I have been reading about the wonderful new iPad, which places the world at your fingertips. Real fingertips, but not exactly the real world.

If you have been watching the relentless march of consumer electronics, the idea behind every introduction of each new device is that it makes things easier. Apple Computer is the world's leader in the design of products whose use is both easy and intuitive. I use a mac desktop computer for all my computing because when the computer became an obvious necessity for business, the mac was the easiest for a non-geek artist type to master.

So here I am typing on my mac and sharing it with you. There is a place for this technology stuff. But can it displace the need we have to do difficult things? Accomplishing difficult, challenging tasks are the building blocks of real self-confidence and genuine self-esteem. Are we doing anything to prepare our children for an uncertain future when we fail to offer them difficult challenges, and when we refuse to ask them to do things they just don't want to do?

Last night I watched another episode of Jamie Oliver's Food Revolution. It continues to be compelling and interesting television. In last night's show, Jamie Oliver enlisted a small group of troubled teens to prepare a dinner for their parents, a group of celebrities and local politicians. It was an extreme challenge that the kids met through hard work. One thing one would note about last night's program was the sincere pride the teen cooks felt from their preparation of food. No surprise. It was honest work and they earned it.

What is it about parents that make them think that they are doing their children some kind of great favor by making things easy for their kids?


  1. I teach a class in computer drafting........But even though the computer is faster, I find myself still going back to my T-square and drafting table when at home in my shop....somehow it feels better....
    Does that make me an old bugger?
    I liked your comments on technology.

  2. I have a friend who designs small amusement parks and occasional commercial entries. He does all his drafting hand and pencil to paper and since he doesn't have a copier large enough to duplicate his drawings, he would go to the University of Arkansas where they have a rather significant architecture program. The students gather around to look at his drawings since they've never seen anything like them in their lives.

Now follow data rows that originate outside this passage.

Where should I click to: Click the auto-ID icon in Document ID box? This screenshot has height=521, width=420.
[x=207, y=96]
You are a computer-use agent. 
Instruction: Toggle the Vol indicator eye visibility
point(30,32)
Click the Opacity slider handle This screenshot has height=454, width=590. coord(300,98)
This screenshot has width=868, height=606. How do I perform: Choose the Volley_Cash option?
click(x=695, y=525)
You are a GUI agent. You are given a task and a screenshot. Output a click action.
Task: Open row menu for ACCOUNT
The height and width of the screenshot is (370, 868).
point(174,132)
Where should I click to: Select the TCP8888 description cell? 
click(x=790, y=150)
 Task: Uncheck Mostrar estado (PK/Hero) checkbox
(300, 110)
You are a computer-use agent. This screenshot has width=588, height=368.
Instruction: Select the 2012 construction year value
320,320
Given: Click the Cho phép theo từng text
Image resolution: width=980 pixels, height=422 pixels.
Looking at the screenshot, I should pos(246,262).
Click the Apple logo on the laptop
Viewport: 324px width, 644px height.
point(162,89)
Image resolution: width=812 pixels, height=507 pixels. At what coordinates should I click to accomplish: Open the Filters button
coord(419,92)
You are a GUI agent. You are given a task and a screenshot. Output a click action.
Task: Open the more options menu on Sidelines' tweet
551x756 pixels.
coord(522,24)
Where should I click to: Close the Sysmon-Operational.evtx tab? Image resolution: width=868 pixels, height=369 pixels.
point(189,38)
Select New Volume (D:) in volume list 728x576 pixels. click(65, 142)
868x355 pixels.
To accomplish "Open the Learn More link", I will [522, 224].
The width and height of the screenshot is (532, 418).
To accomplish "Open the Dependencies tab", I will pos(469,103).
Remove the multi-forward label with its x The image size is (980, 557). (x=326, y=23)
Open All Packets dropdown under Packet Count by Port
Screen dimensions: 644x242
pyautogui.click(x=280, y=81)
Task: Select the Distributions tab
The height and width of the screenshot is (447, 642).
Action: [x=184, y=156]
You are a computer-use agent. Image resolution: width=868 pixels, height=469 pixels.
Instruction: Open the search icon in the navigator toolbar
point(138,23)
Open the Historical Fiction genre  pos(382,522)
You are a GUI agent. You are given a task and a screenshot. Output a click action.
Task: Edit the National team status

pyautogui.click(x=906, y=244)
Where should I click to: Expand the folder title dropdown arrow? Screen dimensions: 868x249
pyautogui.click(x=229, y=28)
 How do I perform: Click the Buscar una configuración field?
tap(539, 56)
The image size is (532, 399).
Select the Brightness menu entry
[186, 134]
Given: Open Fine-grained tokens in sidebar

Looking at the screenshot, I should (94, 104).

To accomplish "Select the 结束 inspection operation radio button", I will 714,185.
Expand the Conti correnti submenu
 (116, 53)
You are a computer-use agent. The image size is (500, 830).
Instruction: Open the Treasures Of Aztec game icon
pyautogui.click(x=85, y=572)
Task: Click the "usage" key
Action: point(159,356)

    Pencil to paper drawings and sketches have a power to them, an expression of emotion, perhaps, that is hard to duplicate with a computer. I guess we are old buggers if you mean by that, that we've done a few things the hard way instead of always accepting the easy way out.

  3. A friend, Anthony B. Robinson, in a book called Common Grace, has written an essay on technology in which he compares the threshold for creating music by turning on a CD to that needed to learn to play the violin. He notes that sometimes the higher threshold gives us greater reward in terms of relationships, character, personal development, or contribution to our community. Technology has the implicit values of convenience, ease, accessibility, and speed, which is not always bad. It can be very useful. But as we become accustomed to these, he argues, we become less tolerant of inconvenience and activities that demand discipline, or patience or resolve. This seems to be affecting our view of marriage, raising children, developing proficiency in a craft or profession, and the entire political process.

    I appreciate so much of what you say on this blog and just wanted to add the thoughts of a kindred spirit.